Volviendo a la tarde del miércoles, la casa a la que llegamos estaba pintada de color rosa, con cochera para un solo vehículo. Una verja de barrotes blancos sencillos permitían ver el pequeño jardín del frente y un ventanal que seguramente daba a la sala del lado izquierdo, y en el lado derecho de la casa al fondo de la cochera estaba la puerta de ingreso y una pequeña ventana, que supuse era de la cocina.

Mi madre estacionó la camioneta en la acera de enfrente, ordenó que nadie se bajara, fue a tocar la puerta y a dar de gritos llamando a mi papá, que no fuera cobarde, que saliera y la enfrentara, que ya sabía que estaba ahí y que ésta era la última vez que le veía la cara de tonta.

Por más que zarandeó y golpeó la verja, nadie abrió.

De repente, vi a mi papá correr por la azotea, brincando hacia las otras casas, medio agachado, escondiéndose detrás de los tinacos de agua de los vecinos, para no ser visto por mi mamá.

Me dio la impresión de que se oyeron ruidos dentro de la casa, voces quedas y remolino de triques. De repente, vi a mi papá correr por la azotea, brincando hacia las otras casas, medio agachado, escondiéndose detrás de los tinacos de agua de los vecinos, para no ser visto por mi mamá, que estaba parada en la banqueta loca de rabia.

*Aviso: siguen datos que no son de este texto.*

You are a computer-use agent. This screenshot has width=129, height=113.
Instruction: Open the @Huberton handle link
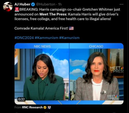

Seguramente ella no lo vio, porque desde esa perspectiva no se veía, pero la camioneta estaba estacionada enfrente y yo sí lo vi con toda claridad.

Mi madre siguió gritando a voz en cuello, mientras la gente que pasaba por la calle se le quedaba mirando y nosotros, adentro del carro, asustados, sin saber qué hacer.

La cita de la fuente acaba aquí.